EXTRACT TO READ:
Women Living with HIV and Contraception

Women living with HIV who do not use condoms and do not want to get pregnant have several other choices.

All people who are physically able to become pregnant – and are sexually active with people who are physically able to get someone pregnant – need to make decisions about whether to take steps to avoid pregnancy (contraception; also known as "birth control"). This includes cisgender women, transgender (trans) men, and other people who have uteruses who:

  • have sex with cisgender men, trans women, or other people who have penises and
  • have not yet completed menopause (12 months without any periods) or
  • have not had surgery that prevents pregnancy

It is also important for each person to decide which method of contraception is best for them.

If you are a woman living with HIV, it is also important to consider the possibility of passing HIV to a partner. Recent research has shown that you cannot transmit the virus to a partner who is not living with HIV, if you are taking HIV drugs and your viral load is undetectable (not enough HIV in your blood for a standard test to measure). For more information on this, see our fact sheet Undetectable Equals Untransmittable: Building Hope and Ending HIV Stigma.

When both partners are living with HIV, you do not need to worry about one person acquiring HIV from the other. However, one partner could transmit a strain of HIV that is resistant to the other partner's prescribed HIV drugs (also called superinfection). Also, other sexually transmitted infections or diseases (STIs or STDs) could be passed from one partner to the other. The only existing forms of contraception that will provide protection against HIV and most other STIs are abstinence (not having sex) or using condoms or other barriers while having sex.

Not all women living with HIV will want to, or be able to, have their partners use condoms, whether their partners are living with HIV or not. If you would like to use condoms but are having trouble talking to your partner about using them, see our fact sheet on Talking with Your Partner about Condoms.

Women living with HIV who do not use condoms and do not want to get pregnant (or make someone pregnant) have several other choices. These other methods of contraception offer protection against pregnancy, but do not protect against HIV or other STIs. Some healthcare providers suggest "dual (double) protection" – condoms to prevent STI/HIV transmission, and another method to prevent pregnancy.

GIVEN ENTRIES:
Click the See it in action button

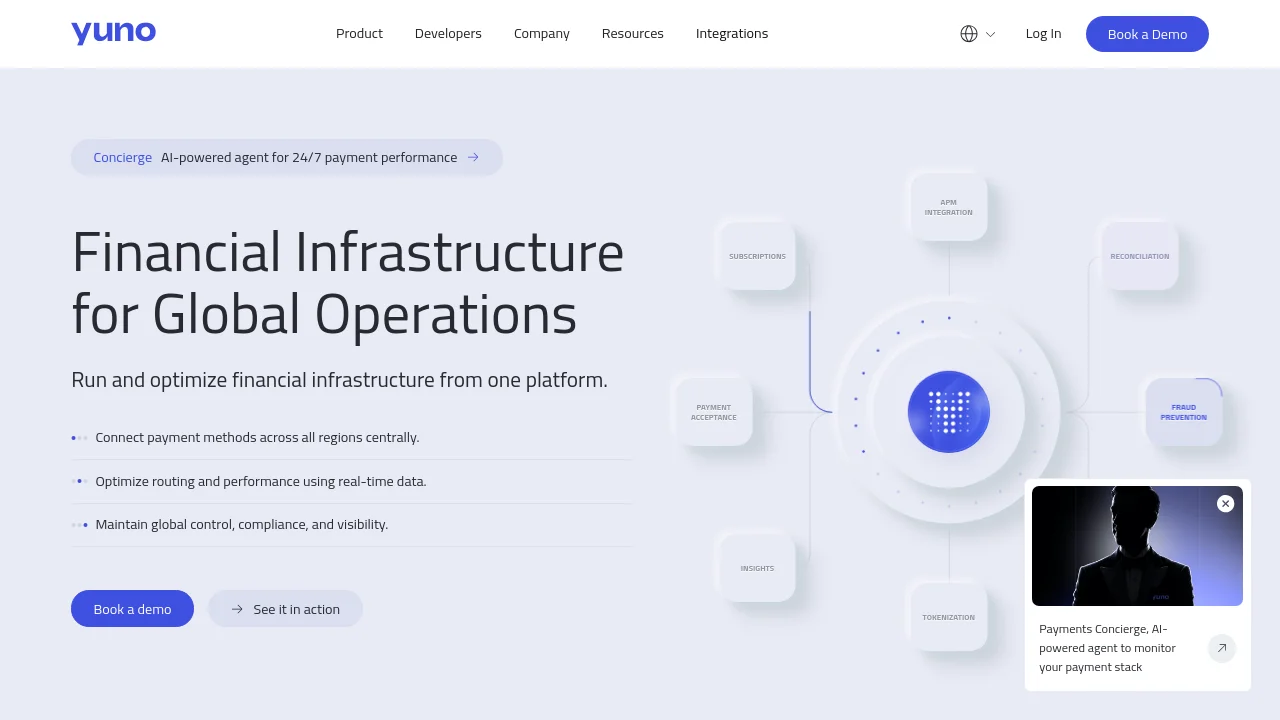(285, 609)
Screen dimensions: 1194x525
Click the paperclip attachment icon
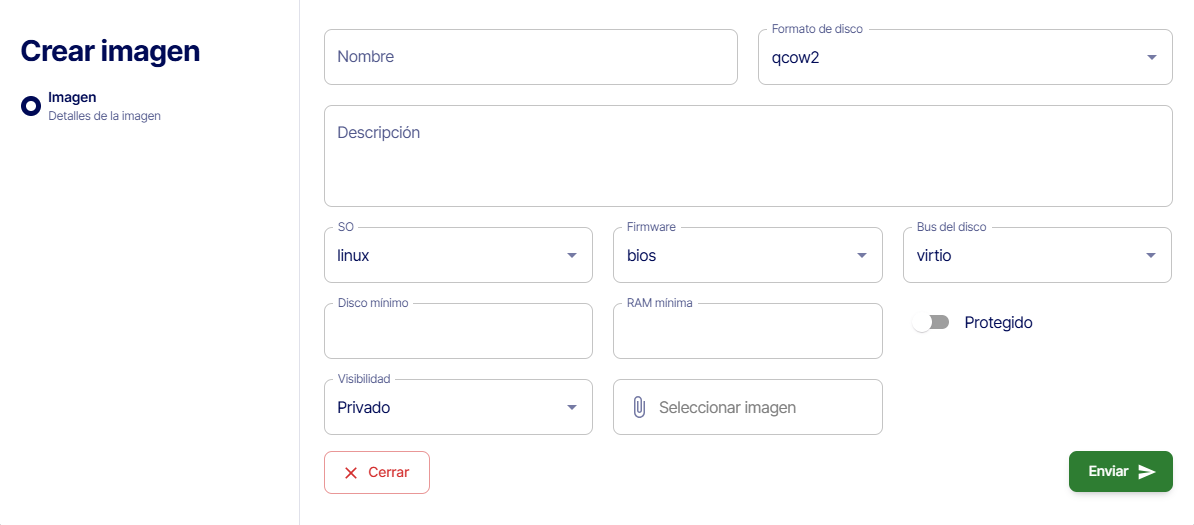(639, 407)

WHAT IS REQUIRED: Reproduce word for word everything in the text on HIV and contraception from "Women Living with HIV and" down to "best for them.".

SOLUTION:
Women Living with HIV and Contraception

Women living with HIV who do not use condoms and do not want to get pregnant have several other choices.

All people who are physically able to become pregnant – and are sexually active with people who are physically able to get someone pregnant – need to make decisions about whether to take steps to avoid pregnancy (contraception; also known as "birth control"). This includes cisgender women, transgender (trans) men, and other people who have uteruses who:

  • have sex with cisgender men, trans women, or other people who have penises and
  • have not yet completed menopause (12 months without any periods) or
  • have not had surgery that prevents pregnancy

It is also important for each person to decide which method of contraception is best for them.